Wednesday, June 17, 2009
Switzerland: More Than Just Neutral Chocolate

Switzerland was the first country we arrived in without much semblance of a plan. In London, we knew about Big Ben and the British Museum, Hyde Park and Buckingham Palace. In Amsterdam we knew about the canals and the red light district. In Paris, we knew the Seine would keep us busy for a while. But when we arrived in Switzerland, we were without a clue as to how to occupy ourselves.

This turned out to be a great thing. There is something delightfully adventurous about touring a city without a map. Some might say we could miss the most important parts of the city, but on our first day in Bern, we walked all around, enjoying some sunshine and a leisurely swim in the river amongst the locals. To me, that sounds far more fun than touring Einstein's house or some boring history museum.


We decided to try the same lack of planning on our second day. After getting a somewhat late start, we banded up with some other American backpackers we had met and headed for a popular hill with a view of the city and some of the distant Alps. After walking a little too far in the wrong direction along the banks of the fast flowing Aare river, we ended up in a picturesque rolling wheat field, quite some distance still from where we meant to be. But there was wheat in a field and cows with cowbells and a view of the alps, so how lost were we really? It's debatable. But we did have a goal for the day, so we pressed on toward our desired hill, which is actually called Gurten and has a funicular to carry the lazy people up and hiking trails for the poor ones. I bet you know which group we fell into.


After a short but strenuous 45 minute hike, we made if to the top, where we discovered a hotel, some ski jumps, a huge park, and probably the nicest bathrooms we've seen yet in Europe. And of course, some great views of Bern and the Alps. We ate some lunch, hung around on top for a while, and headed back to town. That evening, we watched the 1997 box office hit Face/Off, featuring John Travolta and Nicholas Cage in a performance definitely to be missed. It's the type of movie you know will be awful but you watch anyway.


After the movie, we sat and chatted with a nice guy from Algeria who was studying in Paris and traveling for a few weeks. It turned out that the guy was interested in photography, so we ended up going out into Bern and doing some night photography until around 5 in the morning. I must say, there is nothing like the hostel environment to inspire one to partake in spur of the moment activities.

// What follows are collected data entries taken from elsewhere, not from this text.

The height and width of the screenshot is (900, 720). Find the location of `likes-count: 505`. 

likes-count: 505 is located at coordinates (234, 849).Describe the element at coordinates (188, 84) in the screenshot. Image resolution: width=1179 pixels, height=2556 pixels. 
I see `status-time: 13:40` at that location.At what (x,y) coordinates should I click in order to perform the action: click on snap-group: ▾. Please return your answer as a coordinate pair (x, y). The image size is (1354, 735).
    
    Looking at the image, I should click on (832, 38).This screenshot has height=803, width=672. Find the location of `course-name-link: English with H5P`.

Yesterday, we hopped a train to Interlaken, a small city surrounded by mountains and majestic cliffs on two sides and lakes on the other two. The place is a touristy mecca for those backpackers with 300 or so Swiss Francs to spend on skydiving or paragliding. In the winter, the place turns into a giant ski resort. Since we are on a budget, we chose to leave the next morning for higher ground, where the scenery is better and the hiking is good.


The town we came to is called Gimmelwald, and it is like very few places I have been before. At about 4500 feet of elevation, the cluster of wooden buildings clings to a hillside which faces three beautiful snowy peaks. Literally, snowy alps are what you see directly out the windows of our hostel, seemingly close enough to be touched.

We arrived this morning by train, then bus, then aerial tram. Any other way requires a hefty hike. We were greeted by some seriously amazing scenery and a welcomed lack of anything remotely touristy. The only thing to see are hills and mountains. The constant thundering of huge waterfalls echoes from up the valley. Our hostel is one of only two lodgings in town, and one of two places to have a beer. The other is next door. Marc and Alex bought cheese and sausage made from the cows up here in Gimmelwald. The cheese lady sells her goods from a shed on stilts. The stilts are to keep the mice out. To get some attention, you must first knock on her front door, at which point she walks around the side of her house to the cheese shed with you. This town is a little different from most places.


To put it lightly, Gimmelwald speaks to me. The moment we got off tfe tram, I could feel myself relaxing. Whereas we usually like to get somewhere and start doing things right away, this place makes me want lay down under a tree and just listen to the waterfalls. The hostel isn't bad either, and you get a certain group of backpackers coming to an off the beaten path type of place like this that I really enjoy. Not many drunken frat guys up here. The view of the night sky is unparalleled, and if not for how cold it gets at night up here, I might try sleeping out in the front yard.


We plan to wake up tomorrow and have some yogurt made locally from the cows in town. Later we're going to hike all around, check out some waterfalls, and meander through some flowery meadows. It's a welcomed change of pace from the cities we've been in for nearly three weeks now. Barcelona this weekend!